A thousand-fold reduction is roughly equivalent to being able to power the world’s communications networks, including the Internet, for three years using the same amount of energy that it currently takes to run them for a single day.

The consortium brings together leaders in industry, academia and government labs and has the support of luminaries including Steven Chu, US Secretary of Energy, who said Green Touch will bring together scientists from around the world and from many different disciplines in an environment of open innovation to attack the problem from many different directions. “Truly global challenges have always been best addressed by bringing together the brightest minds in an unconstrained, creative environment,” Chu said.

France’s Industry Minister, Christian Estrosi, said industry has to play a major role in the drive to increase global energy efficiency, both as matter of environmental responsibility, and of competitiveness. “This is a particularly crucial area of focus because of increasing usage of information and communications technologies and the Internet. The world-wide Green Touch consortium will open the way to generat[e] major technological breakthroughs. France supports this project, which is open to all and in which two major French labs are founding members.”

The adoption of the open innovation model was also welcomed by Jong-Soo Yoon, Director General, Ministry of Environment, South Korea, who said it would provide a model for the sort of initiatives that are needed to address global warming, “It is only through harnessing the best minds around the world, regardless of their mother companies, industry, or nationality, that we will make the difference we need to.”

Corporate founding members of Green Touch include the service providers AT&T, China Mobile, Portugal Telecom, Swisscom, and Telefonica.

The academic research labs involved are Massachusetts Institute of Technology’s Research Laboratory for Electronics, Stanford University’s Wireless Systems Lab (WSL), the University of Melbourne’s Institute for a Broadband-Enabled Society.

Government and non profit research institutions taking part are the CEA-LETI Applied Research Institute for Microelectronics in Grenoble, France, imec of Leuven, Belgium, and the French National Institute for Research in Computer Science and Control.
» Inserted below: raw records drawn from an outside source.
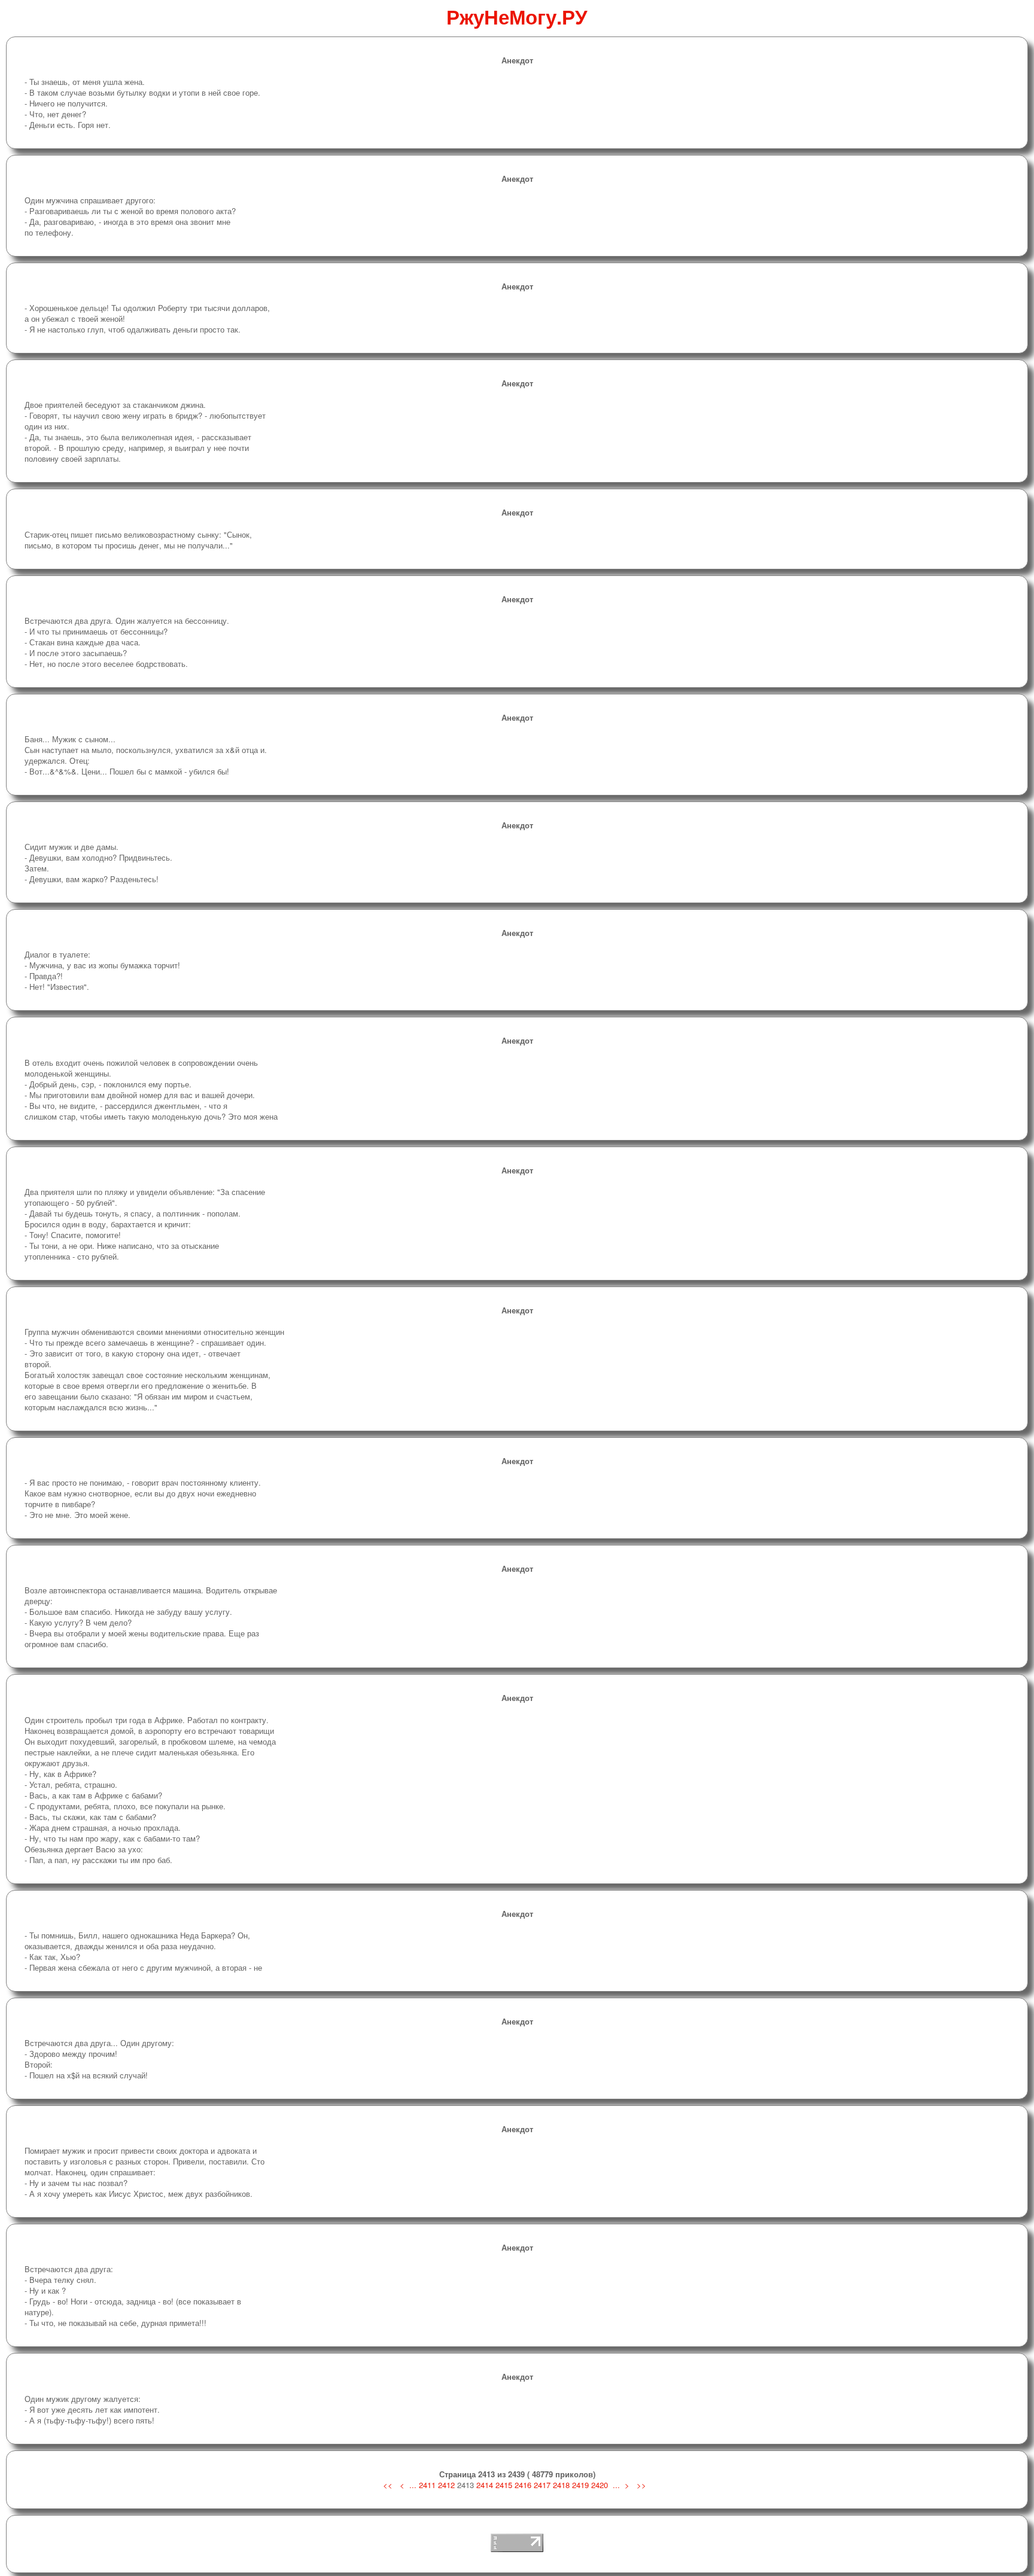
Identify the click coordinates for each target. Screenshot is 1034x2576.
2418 (561, 2484)
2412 (446, 2484)
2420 (599, 2484)
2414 (484, 2484)
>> (641, 2484)
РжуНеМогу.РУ (517, 16)
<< (389, 2484)
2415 (503, 2484)
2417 (542, 2484)
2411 (427, 2484)
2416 (523, 2484)
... (412, 2484)
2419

Apart from Bell Labs as the founder, other industrial labs are Samsung Advanced Institute of Technolog and Freescale Semiconductor.

The target of a 1,000-fold increase in energy efficiency is based on research by Bell Labs, which concluded that today’s information and communication technology networks have the potential to be 10,000 times more efficient then they are today. This conclusion is based on an analysis of the fundamental properties of ICT networks and the physical limits of the technologies and techniques on which they are based, including optical, wireless, electronics, processing, routing, and architecture.

The telecommunications industry likes to shroud itself in green, claiming that the ability it provides for people to communicate without travelling to be face-to-face reduces greenhouse gas emissions. But in fact, the boom in broadband usage means the amount of energy consumed by information and communications networks is rapidly increasing.

To support its objectives Green Touch says that within five years it will deliver a reference network architecture and demonstrations of the key components required to realise the 1,000-fold improvement. It claims the initiative also offers the potential to generate new technologies and new areas of industry.

The first meeting of the consortium, to take place in February will establish the five-year plan, first-year deliverables, and members’ roles and responsibilities.